Real-Time Toxicity Filtering for Open-Source Code Reviews

2026-04-10Software Engineering

Software Engineering
AI summary

The authors created ToxiShield, a tool that works in your browser to spot and fix rude or toxic comments in open-source code reviews. It uses different AI models to detect toxic language, figure out why it is toxic, and rewrite the comments to be nicer without losing meaning. Their tests showed the tool is quite accurate, and software developers who tried it believe it helps make open-source communities friendlier. This could help teams work better together by reducing harmful interactions.

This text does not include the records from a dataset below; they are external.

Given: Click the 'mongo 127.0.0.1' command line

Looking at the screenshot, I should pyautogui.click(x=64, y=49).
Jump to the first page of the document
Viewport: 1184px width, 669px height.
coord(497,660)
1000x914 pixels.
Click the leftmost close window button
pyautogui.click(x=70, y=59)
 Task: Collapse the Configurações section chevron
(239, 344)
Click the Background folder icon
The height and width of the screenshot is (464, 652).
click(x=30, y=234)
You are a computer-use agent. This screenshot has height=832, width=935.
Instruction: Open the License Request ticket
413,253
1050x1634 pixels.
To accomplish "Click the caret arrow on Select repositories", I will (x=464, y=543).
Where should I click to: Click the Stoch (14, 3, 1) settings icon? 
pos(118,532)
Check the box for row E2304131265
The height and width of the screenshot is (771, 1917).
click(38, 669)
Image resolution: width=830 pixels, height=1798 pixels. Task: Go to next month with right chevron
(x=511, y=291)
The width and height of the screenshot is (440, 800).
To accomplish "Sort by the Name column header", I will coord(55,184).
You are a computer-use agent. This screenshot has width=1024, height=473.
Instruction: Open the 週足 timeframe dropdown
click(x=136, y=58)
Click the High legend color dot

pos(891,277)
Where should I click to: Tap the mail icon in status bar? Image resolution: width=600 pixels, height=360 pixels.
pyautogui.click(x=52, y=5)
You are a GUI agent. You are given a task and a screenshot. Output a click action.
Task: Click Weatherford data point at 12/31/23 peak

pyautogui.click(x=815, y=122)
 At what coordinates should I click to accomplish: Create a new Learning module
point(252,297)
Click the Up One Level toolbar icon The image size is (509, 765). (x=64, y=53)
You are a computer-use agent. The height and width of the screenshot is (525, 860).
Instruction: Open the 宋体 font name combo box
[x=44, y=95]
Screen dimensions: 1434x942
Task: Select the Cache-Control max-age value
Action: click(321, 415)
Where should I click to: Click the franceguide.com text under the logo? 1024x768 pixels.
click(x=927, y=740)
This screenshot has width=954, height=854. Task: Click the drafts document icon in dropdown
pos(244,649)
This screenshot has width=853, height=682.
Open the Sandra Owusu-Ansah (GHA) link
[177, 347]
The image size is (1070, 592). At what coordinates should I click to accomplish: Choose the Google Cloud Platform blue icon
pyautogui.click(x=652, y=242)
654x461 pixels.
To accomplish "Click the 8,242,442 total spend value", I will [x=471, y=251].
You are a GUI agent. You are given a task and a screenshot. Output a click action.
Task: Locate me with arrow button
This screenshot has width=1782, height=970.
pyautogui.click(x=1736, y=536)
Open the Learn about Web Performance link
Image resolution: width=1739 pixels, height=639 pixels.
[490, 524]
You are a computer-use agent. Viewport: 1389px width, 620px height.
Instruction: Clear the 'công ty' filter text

toxicity detectioncode reviewBERT classifiermulticlass classificationLlama modelstyle transferfluencycontent preservationprompt engineeringopen-source collaboration
Authors
Md Awsaf Alam Anindya, Showvik Biswas, Anindya Iqbal, Jaydeb Sarker, Amiangshu Bosu
Abstract
Toxic interactions in open-source software development harm community collaboration. To combat this, we propose ToxiShield, a realtime browser extension that identifies and detoxifies toxic code reviews. The framework comprises three modules: toxicity identification, reasoned multiclass classification, and code review detoxification. Our fine-tuned BERT-based binary classifier achieved a 97% F1-score on 38,761 code review texts. For multiclass classification, Claude 3.5 Sonnet with prompt engineering achieved a 39% MCC and 42% F1 on 1,200 samples. Finally, our fine-tuned Llama 3.2 detoxification model reached 95.27% style transfer accuracy, 97.03% fluency, 67.07% content preservation, and an 84% J-score. Validation with 10 software developers suggests ToxiShield effectively fosters a more inclusive open-source environment.